Numerical Simulation of Plasma‐Propellant Interaction Under the Non‐Fourier Model

Abstract

AbstractDue to the signicant characteristics of shorter and more reproducible ignition delay, plasma ignition becomes one of the key technologies of electrothermal‐chemical (ETC) propulsion. Plasma ignition is a complex heat transfer process, characterized by high temperature, high pressure, micro‐scale and extremely short duration. Under such extreme conditions, the assumption that the propagation speed of thermal disturbance is infinite in Fourier's law is no longer applicable. As such, for accurate prediction the non‐Fourier model with dual‐phase‐lag (DPL) is adopted to describe the interaction process between the plasma and the propellant. The temperature history of propellant is obtained by Dufort‐frankel numerical difference method.

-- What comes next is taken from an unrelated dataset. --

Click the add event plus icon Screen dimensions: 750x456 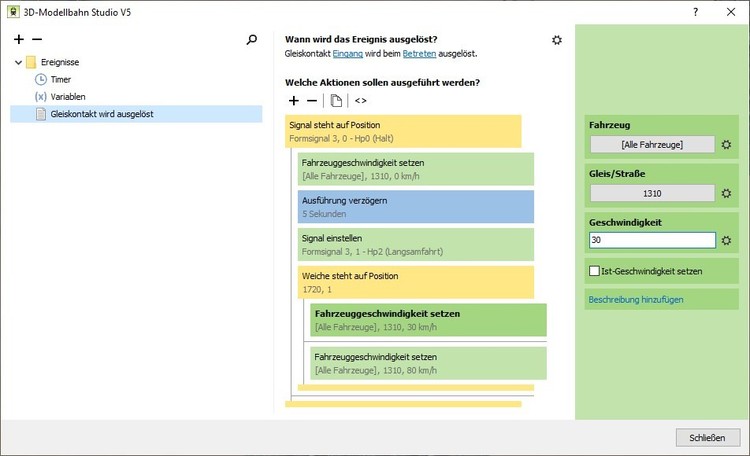[19, 39]
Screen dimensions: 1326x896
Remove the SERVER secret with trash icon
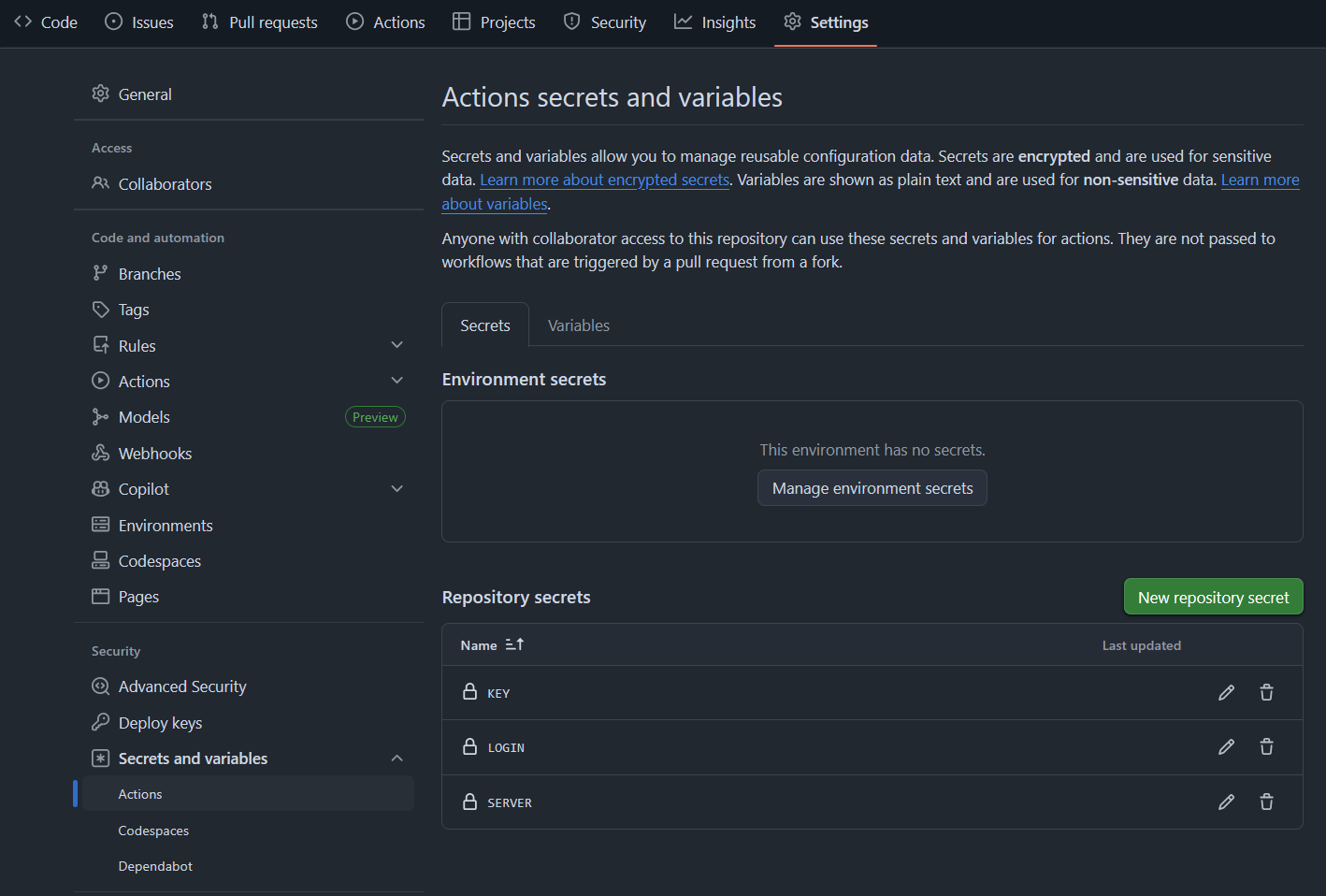1266,802
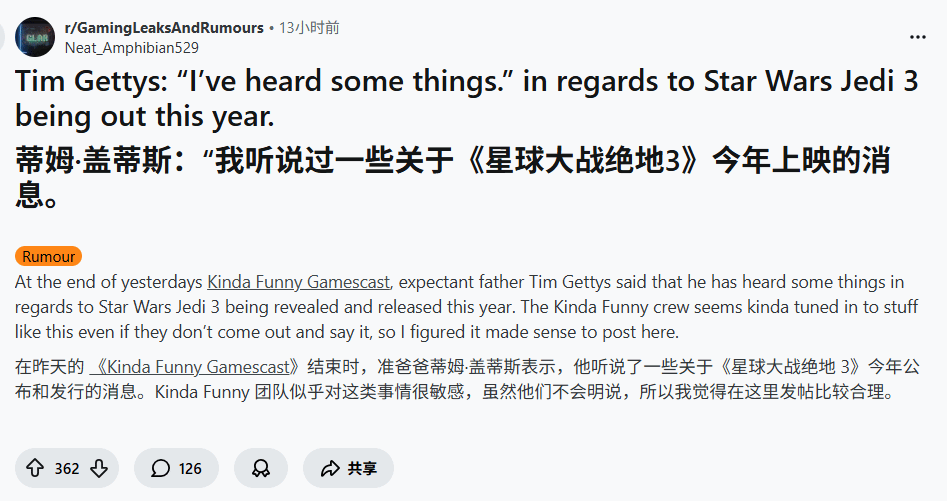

The numerical results obtained by DPL model are compared with the results by the Fourier model and Cattaneo‐Vernotte (C−V) model, it shows that the DPL model occupies preferable prediction performance. Additionally, the effects of plasma temperature, particle radius and absorber thickness on ignition delay are discussed. It finds that the ignition delay decreases with the increase of plasma temperature, increases with the increase of particle radius, and increases with the increase of absorber thickness. The numerical results based on DPL model are verified by the experimental results as well.